The two go together but it is the track that Milkha Singh blazed as a sprinter nonpareil. First the country saw the gifted youth racing around winning medals in national-level meets. Then it was time for the bigger stage – the Asian Games, the Commonwealth Games, the Olympics. But India had never had any individual sportsman to excel at such major events.

Milkha however was made of sterner stuff. A burning ambition, a hunger for success that knew no bounds and the saying ''second best is still a loser’’ goaded him on. Two golds in the 200 and 400 metres at the Asian Games in Tokyo in 1958 and a 440 yards gold at Cardiff at the Commonwealth Games the same year made him a figure to reckon with in the sporting world.

He brooked no opposition especially in the quarter mile which became his specialist event. And by the time 1960 rolled around he was ready to take on the world’s best in the Rome Olympics.

The story of the heart breaking medal missing run in the 400 metres at Rome by 0.1 seconds has been told and retold umpteen times over the past 60 years. If some triumphs are part of sporting folklore this would be at the top of the list when it comes to chronicling the saddest episodes in Indian sporting history.
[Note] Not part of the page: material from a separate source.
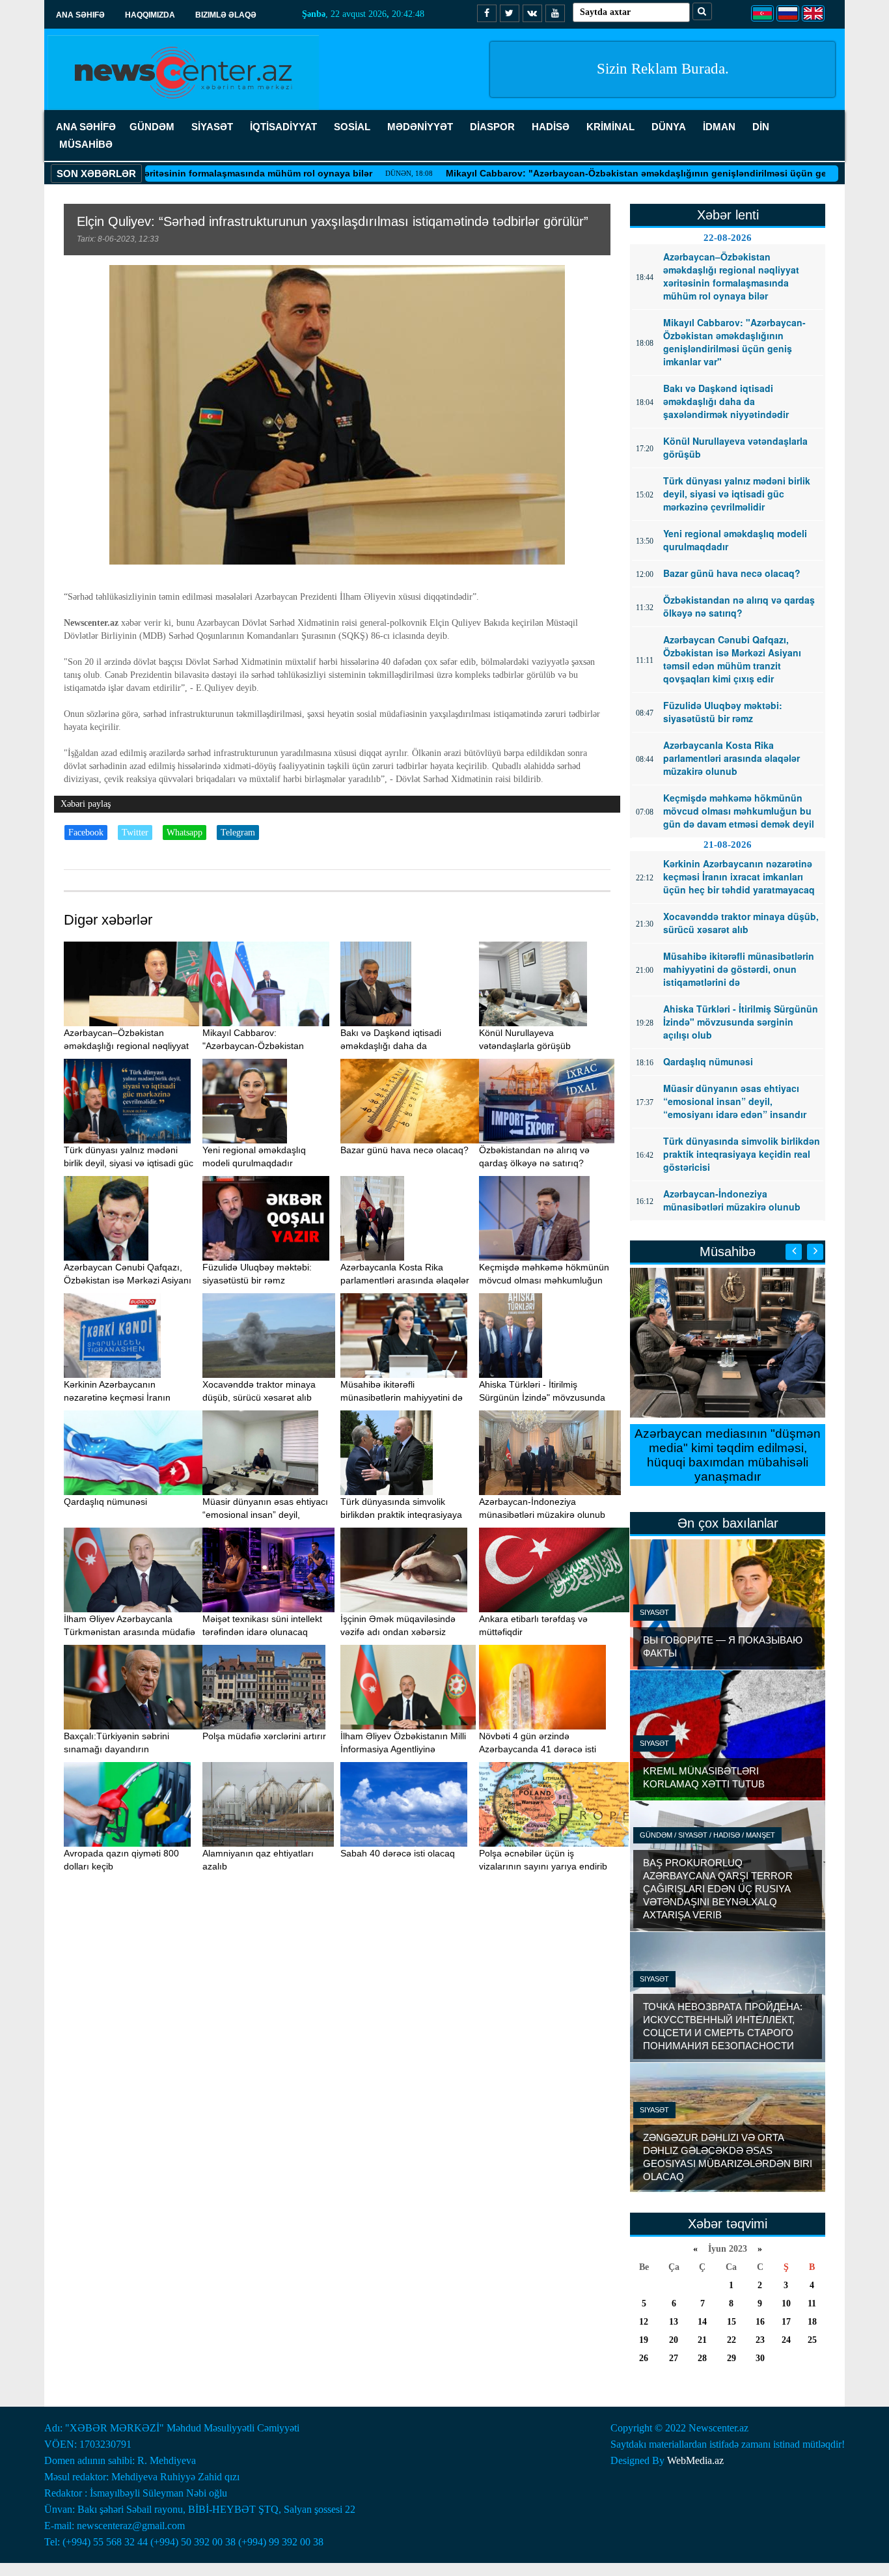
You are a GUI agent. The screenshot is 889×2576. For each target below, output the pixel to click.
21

After all, it did reduce Milkha to tears and think seriously of retiring from sport. Years of practice beyond the limits of human endeavour had helped peak his running skills to the point where he had hoped to win a medal for his country. And then to miss it by the narrowest of margins was enough to make the lion-hearted Sikh down-hearted.

Fortunately however he was persuaded to continue and so we had a Milkha double gold medal in the 400 metres and 4 X 400 metres relay at the 1962 Asian Games at Jakarta.

I was at school when Milkha was at his peak from the late 50s to the early 60s and predictably enough he was my boyhood hero. I followed his exploits closely via the newspapers and the radio fully comprehending the enormity of his achievements. I longed to meet him knowing fully well that this could well be just an unfulfilled dream.

In 1974 as luck would have it he came down to my hometown Madras (now Chennai) when I was a sports reporter and there was an informal press meet wherein I did interact with him. To my pleasant surprise despite being one of the biggest names in Indian sporting history he was a picture of humility.

I shall never forget his opening remarks made rather informally. ''Friends I know your Hindi is not good, I also know my English is not good’’ sparking off peals of laughter all around. And then he continued with a mix of English and Hindi while making a fervent plea to the press to highlight any talented youngster’s achievement boldly in print via the headlines or photographs.

''I know when I was young and when I saw my name in the papers for the first time how I was encouraged to aim for further laurels.’’ And while he did speak about his manifold achievements on the world stage there was a tendency to downplay them and talk only of the feats of others.

Even men and women from other fields of sports have emphasized how Milkha has inspired them. He remained such a charismatic figure that he commanded attention even into his 70s and 80s. Remarkably fit and agile and almost always attired smartly in a suit and a tie on formal occasions his speech and his multifaceted activities belied his age.

He took pride in his son Jeev’s feats as he rose to become India’s leading golfer. His outlook was refreshingly upbeat and he didn’t nurture any grudges even if a Padma Shri award is hardly befitting for a man of his unique achievements. Perhaps a higher honour can be bestowed on him posthumously.